Elkin couldn’t believe Trump’s victory had happened, yet Helen Lewis, the New Statesman’s deputy editor, had already started to expect Clinton’s defeat as the election neared. She told me, “I wasn't surprised on 8 November, when the results began to trickle in and it became clear that Trump had won – it felt like the natural end to a year of unexpected electoral results. But it was still shocking.”
Lewis was shocked not so much by the win itself, but how Trump’s victory broke all the normal rules of politics.
If we are to achieve a better world for women, this cultural shift must happen
“Trump had blown through every supposed taboo,” she told me. “With outright race-baiting, his refusal to release his tax return, his indulgence of campaign surrogates who chanted "lock her up" about his opponent, his encouragement that Russia should hack some more of Clinton's emails… That's what felt most disorienting: the sense that the rules weren't just broken, they were obsolete.”
Lauren*, a London-based curator, experienced a visceral horror that a self-confessed sexual predator had become President that continued beyond the shock that morning. Lauren, who requested that we don’t use her real name, told me how Trump’s election made her reflect on her own experiences of sexual harassment and assault. “On the worst days,” she says, “I feel hated. I feel structurally, physically, institutionally, sexually hated”. Trump’s election forced her to confront society’s sexism — a process she found incredibly painful.
When the Women’s Marches took place across the world in January, many women like Elkin, who attended the Paris march, felt they had a chance to take back some of the power Trump’s election had stolen. "It was incredibly empowering," she said, "And it was heartening, in a very dark time."
More recently, the Weinstein revelations have led some to suggest that we are on the brink of tangible societal change when it comes to our attitudes towards women. However, the reality may be somewhat different, argues Lewis. “We shouldn't kid ourselves that a new era of openness has dawned when more than a dozen women accused the Republican presidential candidate of sexual assault, and his ‘punishment’ was to get to live in the White House,” she told me. In fact, she says, “if anything, I'm more pessimistic about where his presidency ends than I was on 8 November 2016.”
However, Elkin is fervent that there is hope. She suggests that to combat the horror of Trump, “we’re going to need many female candidates for President, so it becomes something we take for granted.” She told me that right now “we do not know how to look at women in power, how to hear powerful women. We only know how to tear them down.” If we are to achieve a better world for women, this cultural shift must happen.

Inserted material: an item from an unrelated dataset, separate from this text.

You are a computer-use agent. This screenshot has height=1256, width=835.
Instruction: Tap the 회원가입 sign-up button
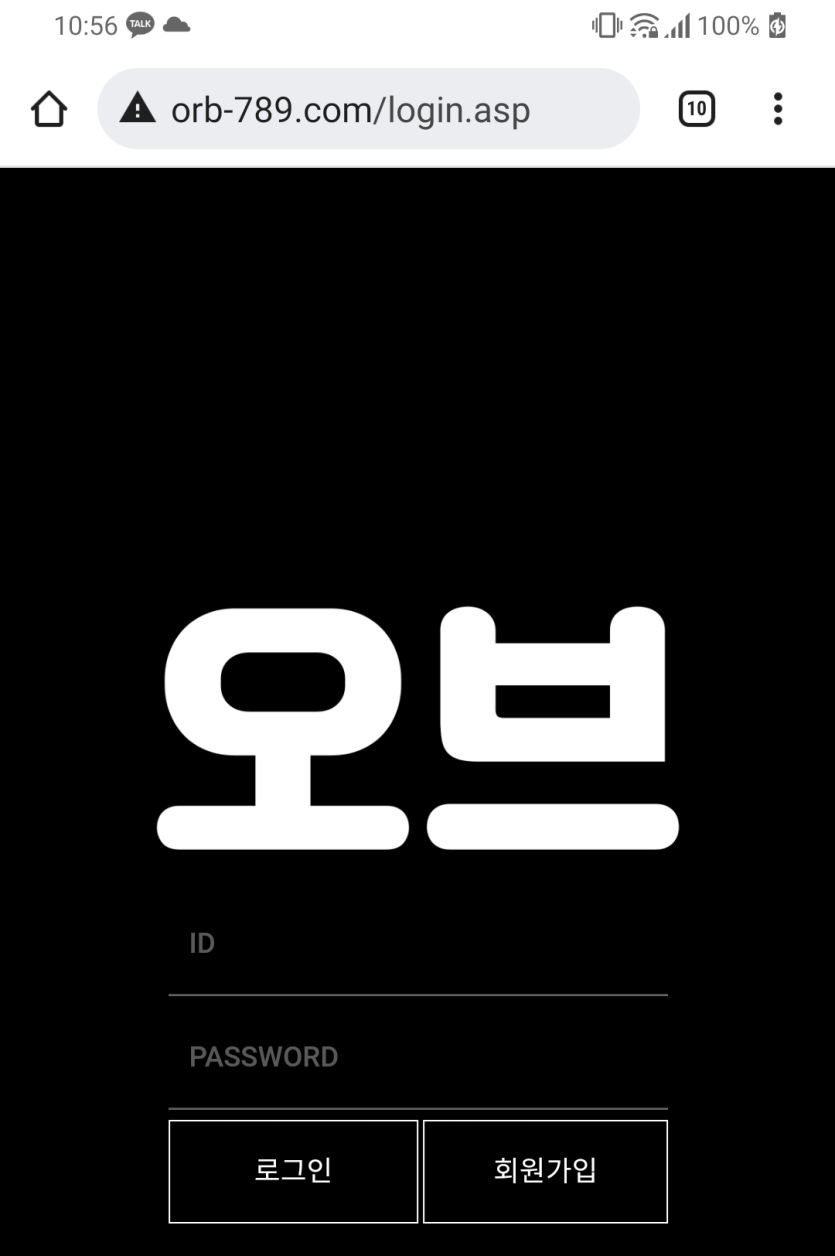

For some it is happening, slowly, already: a year of Trump has been one of personal change for Lauren. Having gone through the shock of feeling viscerally hated by patriarchy, and the pain that this hatred caused her, she’s since used that experience to transform her own life and attitude.
“Trump’s campaign and everything that came after has made me aware of how complicit I have been in sustaining the status quo,” she explained. “I have, without being asked, complied, laughed, permitted, lowered my gaze. I have sat in the back seat, taken the smaller portion, cleared the table, laughed at the joke, not pushed away the hand, all without being asked. I don’t want my daughters to feel that. I don’t think I will ever feel or be the same as before.”
*Lauren asked we do not use her surname. Rachel’s name has been changed on request.